Iceland is a unique travel experience that can completely shift your perspective on the world. Nestled in the middle of the North Atlantic, this off-beat destination offers something truly unexpected and out of the ordinary. It’s no wonder that Iceland has become a bucket list item for travel enthusiasts everywhere. While you won’t find yourself lounging on a sandy beach with a fruity cocktail in hand, the diversity of Iceland’s landscapes more than makes up for it. So pack your bags and prepare to embark on an adventure like no other!
The Northern Lights
The time of year you choose to travel to Iceland will make a big difference to what you see and how you experience the country, as well as how busy the attractions are. It is a fact that during winter is the least busy time in Iceland and that this time of year comes with the unbelievable Northern Lights.
On clear, slightly cold, and dark winter nights between September and April, Iceland is treated to a magnificent natural display which is the phenomenon of Aurora Borealis, or what is commonly called the Northern Lights. These are the only months where the nights are long and dark enough that they are visible. Iceland is a true and genuine Off-Beat location for this magnificent ionizing light show, which leaves its audience amazed. And due to its location between in the middle of the North Atlantic it provides the best climate, tranquillity, and wondrous environment to watch nature’s greatest spectacle play out above for your senses to enjoy.
The Northern Lights is a natural and magnificent phenomenon created when the solar wind particles interact with the Earth’s magnetic field. When these particles hit its atmosphere, they travel down the magnetic field lines and finally enter Earth’s atmosphere at the poles, where the field is naturally weakest. This excites the particles that release ionizing energy, causing peculiar luminous green and purple, but occasionally red, pink, orange, and blue streaks flowing waves across the skies. It’s simply unforgettable due to the breath-taking experience which is immersed with the forces of nature.
One of World’s Best Northern Light Hotel
Hotel Húsafell is proud to say that FORBES magazine named Hotel Húsafell as one of the world’s best hotels to experience the Northern Lights. So, listen up!

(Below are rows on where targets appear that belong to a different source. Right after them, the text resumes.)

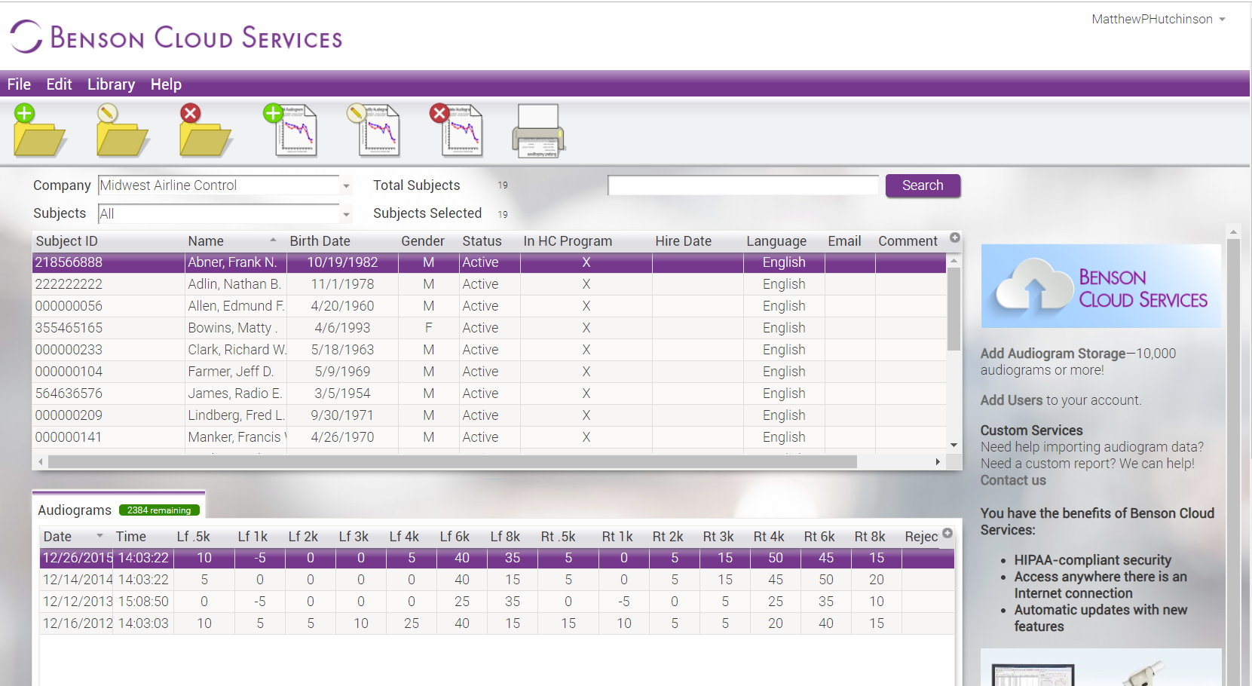This screenshot has height=686, width=1252.
Task: Open the Company dropdown
Action: pyautogui.click(x=346, y=185)
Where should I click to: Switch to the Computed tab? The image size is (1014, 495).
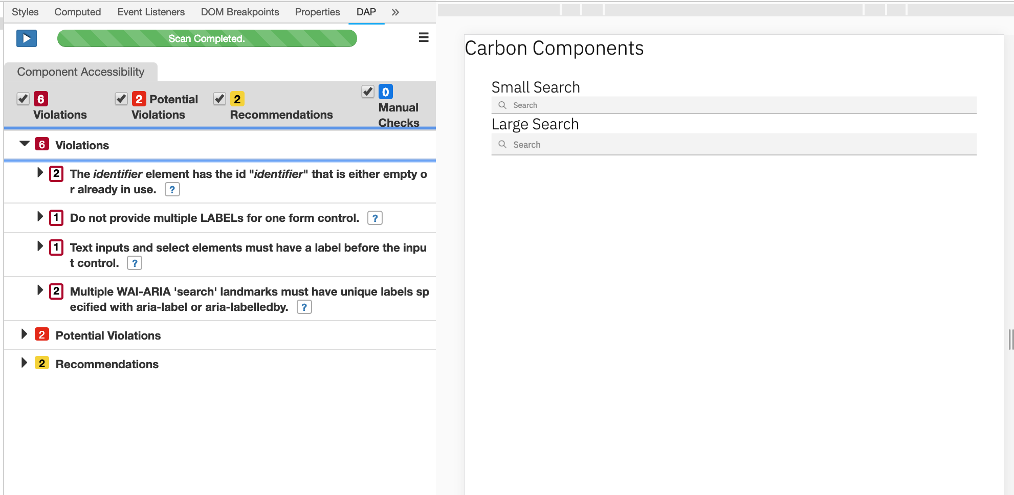(x=77, y=12)
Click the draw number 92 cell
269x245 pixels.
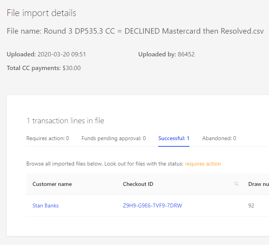click(x=251, y=205)
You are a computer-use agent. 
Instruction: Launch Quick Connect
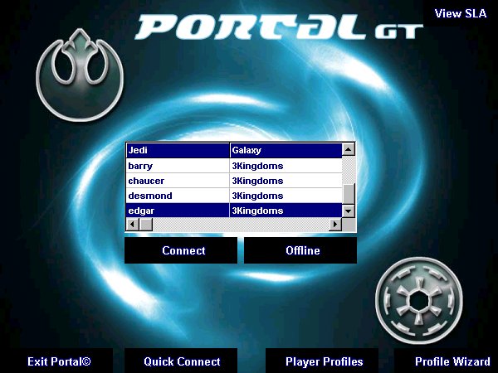(x=182, y=361)
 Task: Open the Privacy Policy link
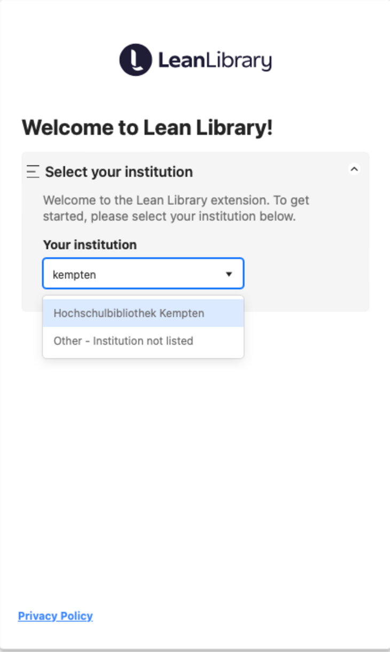pyautogui.click(x=56, y=616)
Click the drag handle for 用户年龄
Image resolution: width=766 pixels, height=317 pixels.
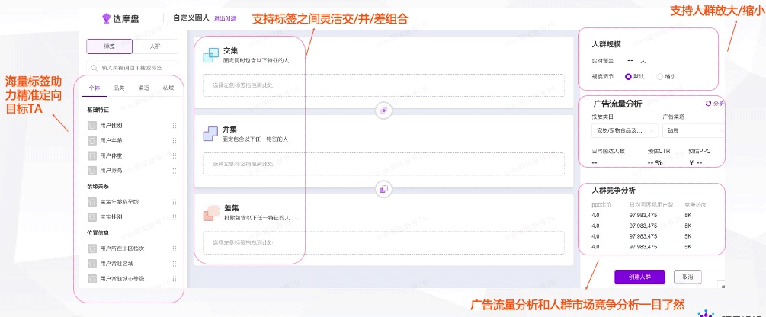(175, 140)

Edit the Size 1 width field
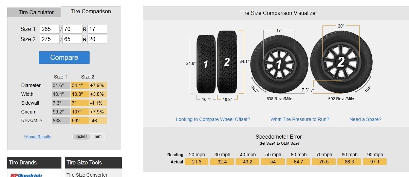[x=50, y=29]
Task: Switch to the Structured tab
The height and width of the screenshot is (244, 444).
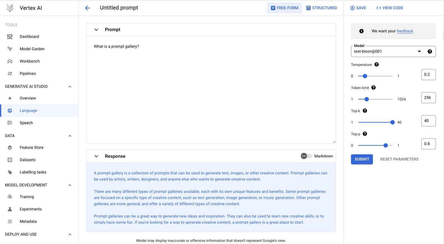Action: click(x=322, y=8)
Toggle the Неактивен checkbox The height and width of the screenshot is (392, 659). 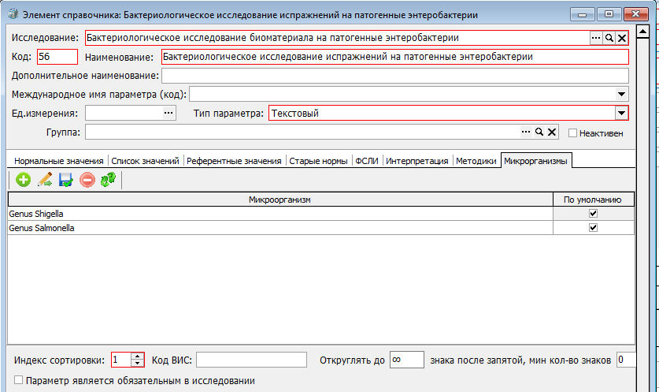573,133
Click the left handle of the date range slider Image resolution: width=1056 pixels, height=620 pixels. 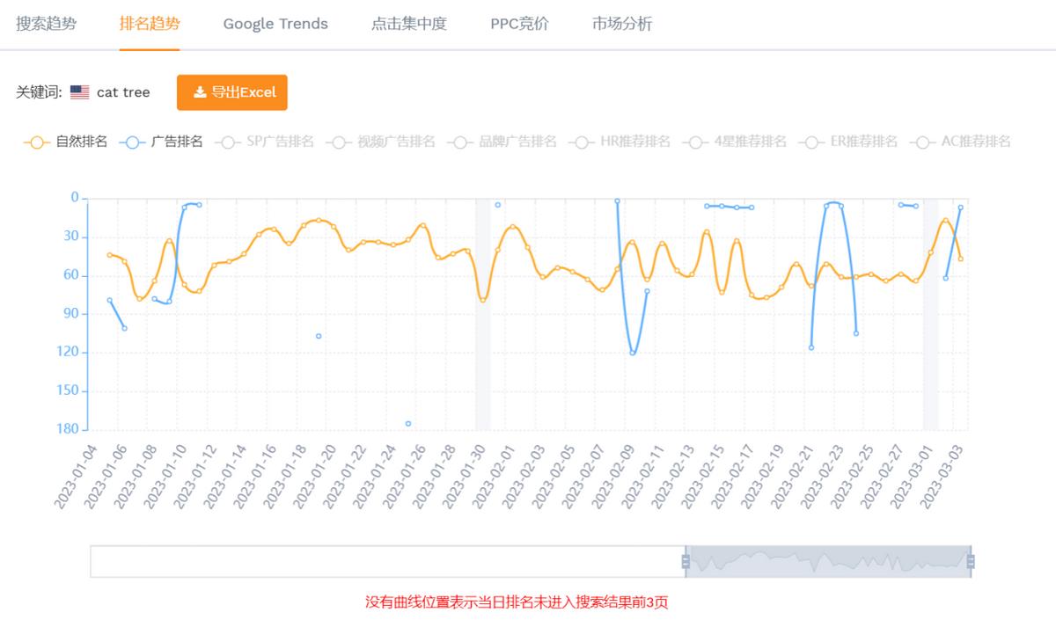(x=686, y=559)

Hotel Húsafell is a year around resort but also a luxury winter lodge where you can for example take in the most impressive light display nature has ever provided from an outdoor fully sustainable geothermal bath or from your own hotel room or just by taking one step outside to enjoy the show in the lush landscape that surrounds Hotel Húsafell and its area. Therefore, Hotel Húsafell is most certainly a place with far less of a human footprint on nature because you are away from the light pollution, and you are present in the heart of Iceland’s aurora zone.
Hotel Húsafell was the first Hotel in Iceland to offer automated Northern Lights Auto-Aurora Wake-Up-Call service and still offers waking its guest up. So, while staying at Hotel Húsafell, you don’t have to worry that the Northern Lights will pass you by because its staff will make sure you experience them when they appear by offering you free automated Northern lights Auto-the Aurora Wake-Up service.
Hotel Húsafells staff is trained to provide Aurora-Chasers with expert tips and app suggestions for capturing the Northern Lights. But also, the hotel’s in-house restaurant is designed for optimal Northern Lights viewing with floor-to-ceiling windows so guests can gaze upon the lights while dining.
Keep in Mind
But keep in mind that just like any other phenomena dependent on weather, seeing the Northern Lights has a lot to do with luck, patience, and being in the right place at the right time. Although, there are certain things you can do to increase the odds of seeing the enchanting flowing waves across the skies.
The best place to check out nightly Aurora forecasts is on the Icelandic Meteorological Office’s website. You can also check at Aurora Reykjavik, which also provides handy instructions on how to interpret a Northern Lights forecast.